Without revealing the outcome, the plot has all the elements of a well-written thriller. I found it difficult to put it down. But there is much more to it than a thriller: the examination of values like love, trust, faith and above all: who we are as human beings. The characters, particularly Peter, Vito and Alfonse – the police chief with a secret – are very real and imperfectly human.

Without detracting much from the value and readability of this novel, one aspect that I didn’t particularly like was that each of the characters told a part of the story. This meant that one often had to read a whole paragraph before one knew which of about nine characters was talking. I felt that Peter and an omniscient narrator could have told the story equally well. I had minor reservations about two of the characters. I didn’t think that Chelsea Eddie would worry so much about what Joanie would say about him on the air: any Mafioso worth his salt has an anti-libel lawyer on standby, and Joanie had no solid evidence. Maybe is she were FBI rather than a newsreader? For me, Joanie’s loss of self-control during her visit to her dying mother didn’t ring true. She is a highly-paid TV executive who fought her way up to that position. Distressed, but not an injured child. Neither of these quibbles had any impact on the splendid plot.
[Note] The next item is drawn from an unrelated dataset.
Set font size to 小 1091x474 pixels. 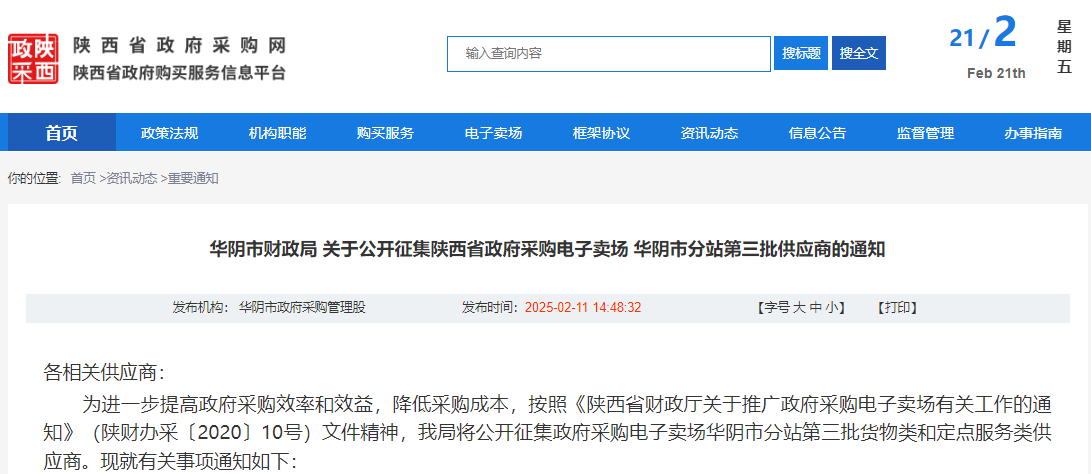(832, 308)
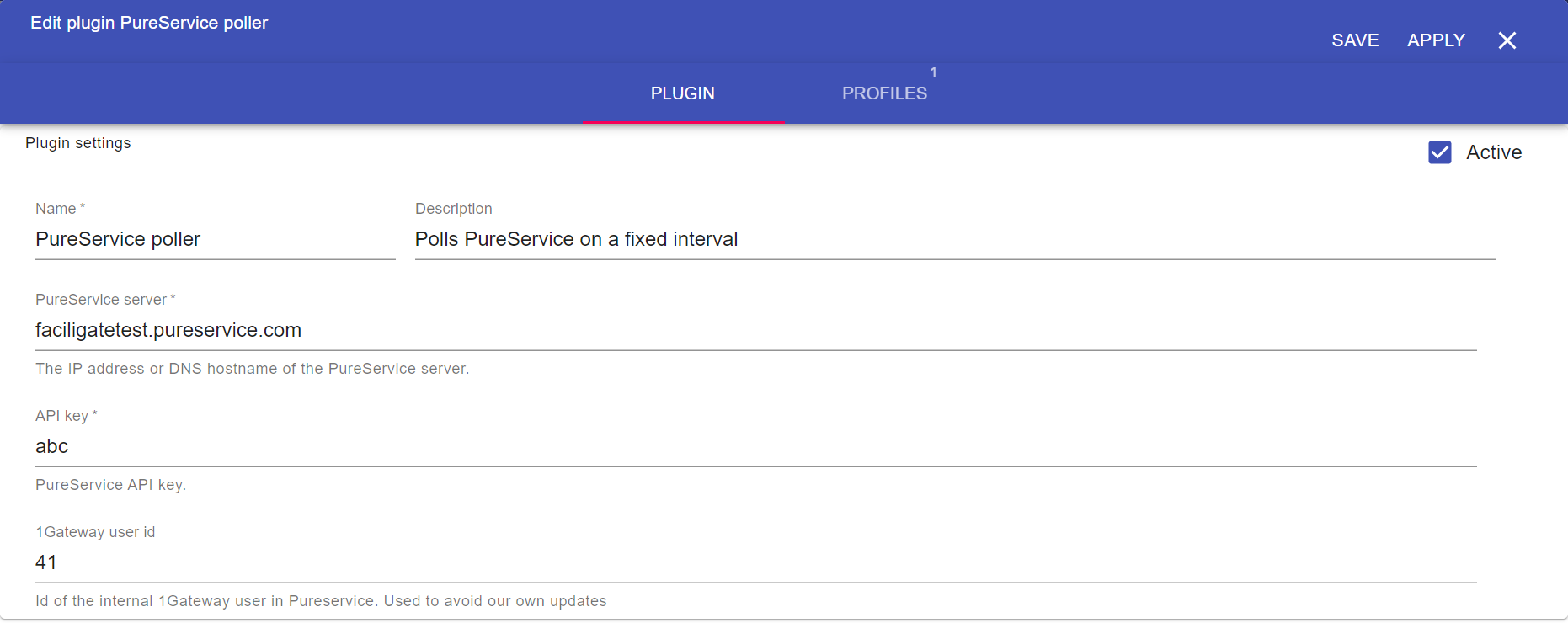Switch to the PROFILES tab
Viewport: 1568px width, 623px height.
(884, 93)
The final proof-reading of the text could have been better. Frequently there were extra spaces between words, and hyphens were used instead of dashes to offset parenthetical phrases. For me, this caused confusion.
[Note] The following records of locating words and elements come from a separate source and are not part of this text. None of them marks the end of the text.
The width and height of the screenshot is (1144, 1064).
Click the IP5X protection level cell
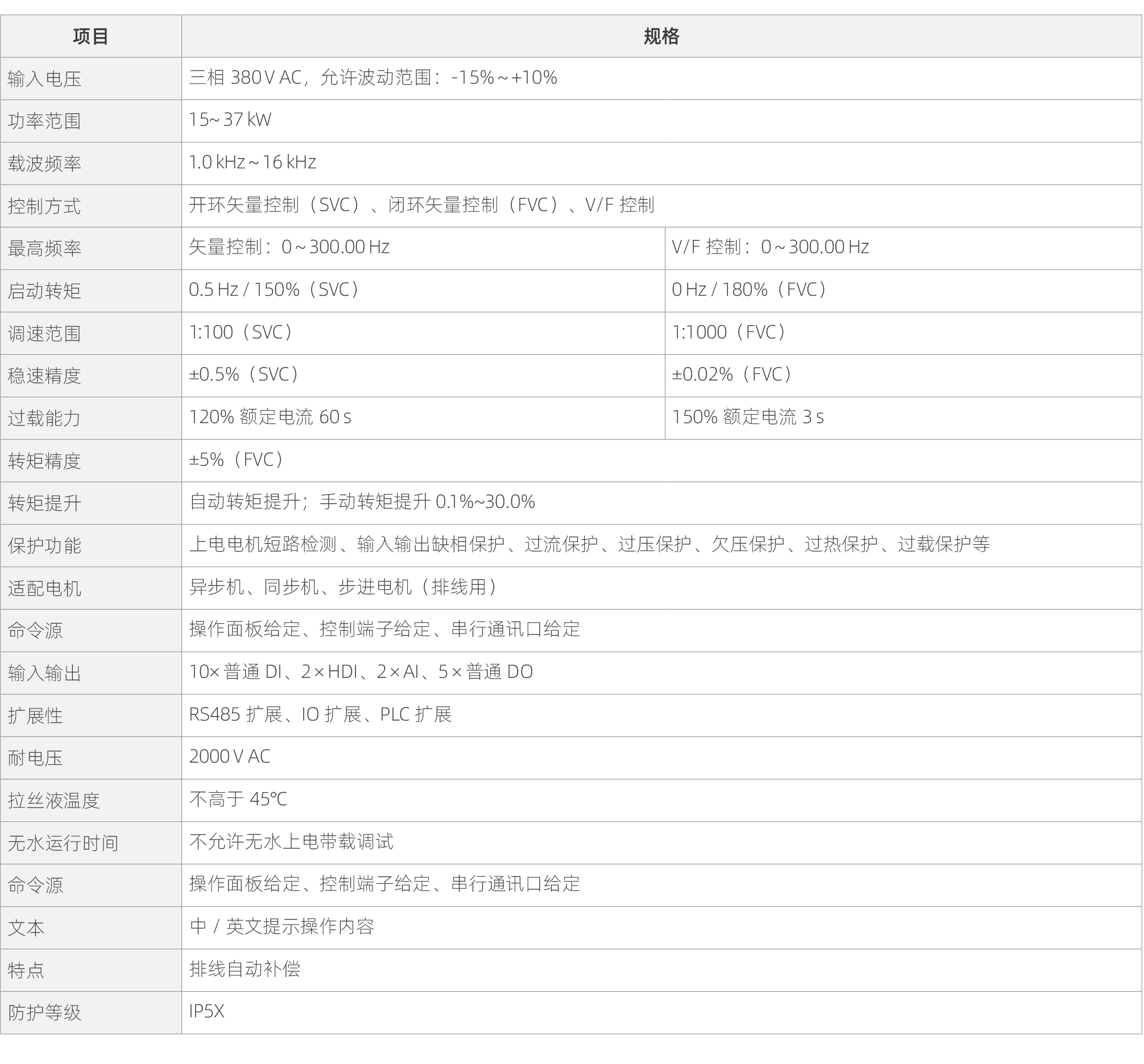click(x=207, y=1012)
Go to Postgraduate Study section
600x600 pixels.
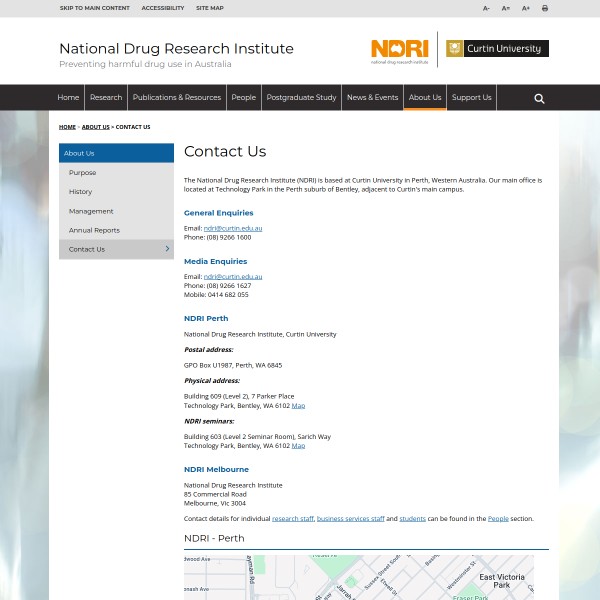[301, 98]
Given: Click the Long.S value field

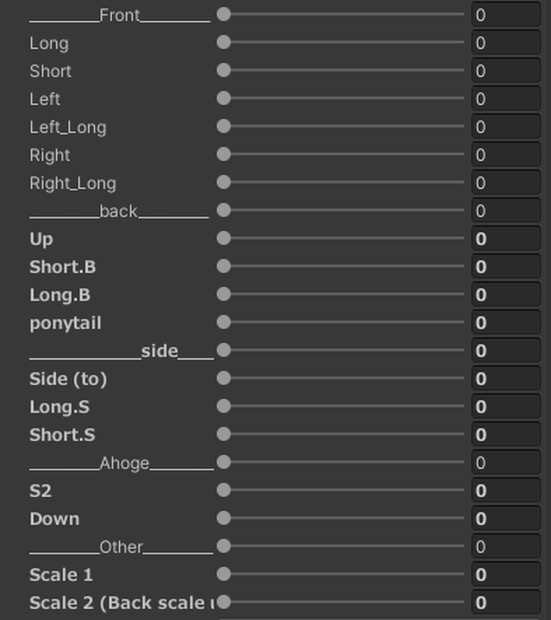Looking at the screenshot, I should click(506, 406).
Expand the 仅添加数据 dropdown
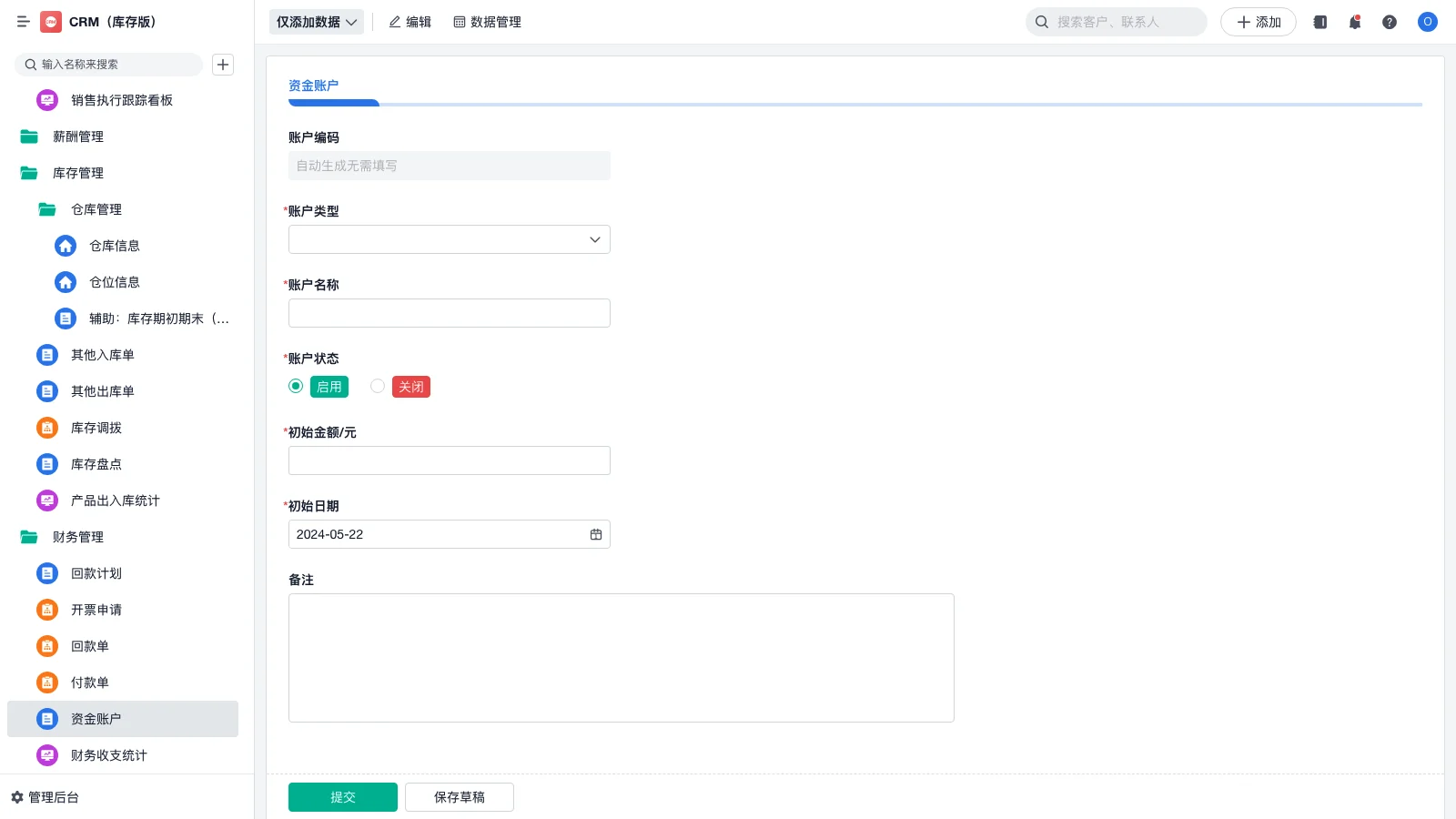 click(316, 22)
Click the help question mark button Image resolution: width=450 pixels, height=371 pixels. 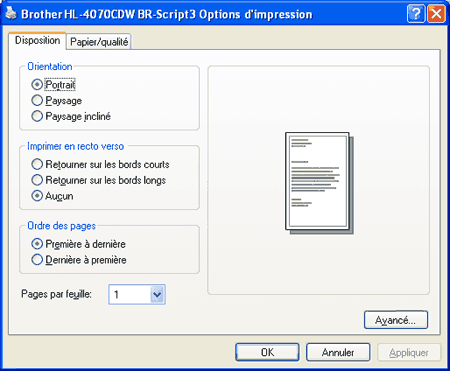click(416, 14)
I certainly recommend Revere Beach Boulevard. It is unusual; it is interesting; it is captivating; it is well-written

Review: Hidden Battlefields

‘Kitty’ posted the following review of Hidden Battlefields on Amazon.com:

Hidden Battlefields, the sequel to The Iranian Scorpion, finds Robert Dawson that book’s main character off on another assignment as an undercover agent for the DEA this time not in the Middle East but in Peru dealing with the guerrilla group, the Shining Path. Other characters from the first book make appearances here, too, as they work out some of their personal struggles dating from that time. There is Robert’s father, David; David’s fiancé, Mary Jo; a journalist Kate, friends to both Robert and David. If you are curious about the intricacies of the international drug trade you will learn much from Hidden Battlefields, as Robert’s work takes him from the jungles of Peru across the Atlantic to Africa and concluding in Italy. One admirable attribute of Mr Peace’s work is the incredible research he does in preparing his stories. One will not be disappointed, as we learn the details of international drug smuggling in several different countries and the behind the scene deals that are made, some involving governments, including ours. Mr Peace’s novels are not one dimensional. We have the plot of the drug trade, but once again we are treated to philosophical and theological discussions. Mary Jo and Robert discuss belief and free will, established churches and native rituals. However, we also have stimulating debates between Robert and Comrade Vancho, among others, who express their approval of Maoist socialism. But there is always a third thread woven into Mr Peace’s books and that is the tension in human relationships. In Hidden Battlefields we have an examination of parent/child relationships. Robert and his father have always had a “distant” personal relationship made more complicated in this book by Robert’s involvement with his father’s “fiancé.” That fiancé, Mary Jo is also dealing with her relationship with her father. The dynamics of both of those make for interesting reading and the solution to both have a satisfactory conclusion, thanks to a talented writer. Similarly, the author comes to a clever resolution of the romantic triangle – or should I say square. If you like adventure, philosophy, human relationships and romance this book will be your cup of tea. You won’t be able to put it down.